Graphic of Plasmodium berghei parasitemia percentage which is repeated passage on D5- D10 after treated artemisinin for 3 days in D2 post infection. K1: Control once passage untreated, K2: Control twice passage untreated, K3: Control 3 times passage untreated, K4: Control 4 times passage untreated P1: Once treated and once passage, P2: Twice treated and twice passage, P3: 3 times treated and 3 times passage, P4: 4 times treated and 4 times passage.

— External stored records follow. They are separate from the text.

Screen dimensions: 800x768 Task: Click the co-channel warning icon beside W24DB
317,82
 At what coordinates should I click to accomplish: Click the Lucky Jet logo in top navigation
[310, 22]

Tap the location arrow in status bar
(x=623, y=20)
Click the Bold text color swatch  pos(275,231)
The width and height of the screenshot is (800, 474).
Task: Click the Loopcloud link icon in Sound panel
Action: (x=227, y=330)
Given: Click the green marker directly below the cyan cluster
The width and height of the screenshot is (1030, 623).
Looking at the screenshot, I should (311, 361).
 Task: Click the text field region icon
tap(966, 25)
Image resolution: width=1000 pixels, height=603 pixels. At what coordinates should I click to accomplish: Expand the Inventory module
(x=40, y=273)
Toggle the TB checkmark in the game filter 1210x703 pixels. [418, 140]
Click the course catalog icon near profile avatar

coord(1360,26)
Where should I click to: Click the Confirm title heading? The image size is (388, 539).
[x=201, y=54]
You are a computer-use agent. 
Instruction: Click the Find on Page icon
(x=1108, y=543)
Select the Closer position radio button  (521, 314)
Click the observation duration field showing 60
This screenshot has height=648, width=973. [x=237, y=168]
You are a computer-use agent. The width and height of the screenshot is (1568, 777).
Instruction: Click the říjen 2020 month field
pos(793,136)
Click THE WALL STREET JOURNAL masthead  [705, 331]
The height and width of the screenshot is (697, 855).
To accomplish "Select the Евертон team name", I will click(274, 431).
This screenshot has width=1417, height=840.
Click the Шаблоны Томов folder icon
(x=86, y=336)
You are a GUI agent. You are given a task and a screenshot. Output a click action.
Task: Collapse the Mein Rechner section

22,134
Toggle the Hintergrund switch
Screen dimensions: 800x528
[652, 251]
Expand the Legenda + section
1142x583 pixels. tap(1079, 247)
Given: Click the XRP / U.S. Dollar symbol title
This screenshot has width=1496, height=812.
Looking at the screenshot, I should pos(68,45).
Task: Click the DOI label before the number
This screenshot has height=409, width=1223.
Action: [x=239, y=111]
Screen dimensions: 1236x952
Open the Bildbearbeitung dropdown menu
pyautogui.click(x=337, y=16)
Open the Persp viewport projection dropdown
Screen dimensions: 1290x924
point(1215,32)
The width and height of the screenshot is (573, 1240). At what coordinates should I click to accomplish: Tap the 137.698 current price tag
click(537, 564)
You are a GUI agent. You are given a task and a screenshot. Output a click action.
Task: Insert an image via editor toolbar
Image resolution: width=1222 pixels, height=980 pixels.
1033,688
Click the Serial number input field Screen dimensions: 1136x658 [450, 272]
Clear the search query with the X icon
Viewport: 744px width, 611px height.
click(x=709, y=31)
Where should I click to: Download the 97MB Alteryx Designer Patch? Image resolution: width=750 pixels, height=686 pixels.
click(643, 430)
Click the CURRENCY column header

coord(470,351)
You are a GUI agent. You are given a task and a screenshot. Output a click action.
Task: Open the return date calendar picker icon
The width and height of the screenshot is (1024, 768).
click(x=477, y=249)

Measurements ED50 and ED90 level P. berghei that repeated passages on the D5-D10 after being given artemisinin for 3 days in D2 post infection
Linear regression test is known that ED50 and ED90 P. berghei in P1 ED50 on 9.3th days and ED90 on 5.7th days with the regression equation. Y=152.41−10.96 X. On P2 ED50 on 8.3th days and ED90 on 5.6th with the regression equation Y=172.41−14.62 X. On P3 ED50 on 7.9th days and ED90 on 5.6th days with the regression equation Y=187.78−17.37 X. On P4 ED50 on 7.5th days and ED90 on 5.4th days with the regression equation Y=192.13−18.8 X (Figure-2).
Figure-2.
Graphic of linear regression of 50% and 90% effective dose level Plasmodium berghei that repeated passages on the D5-D10 after treated artemisinin for 3 days in D2 post infection. P1: Once treated and once passage, P2: Twice treated and twice passage, P3: 3 times treated and 3 times passage, P4: 4 times treated and 4 times passage.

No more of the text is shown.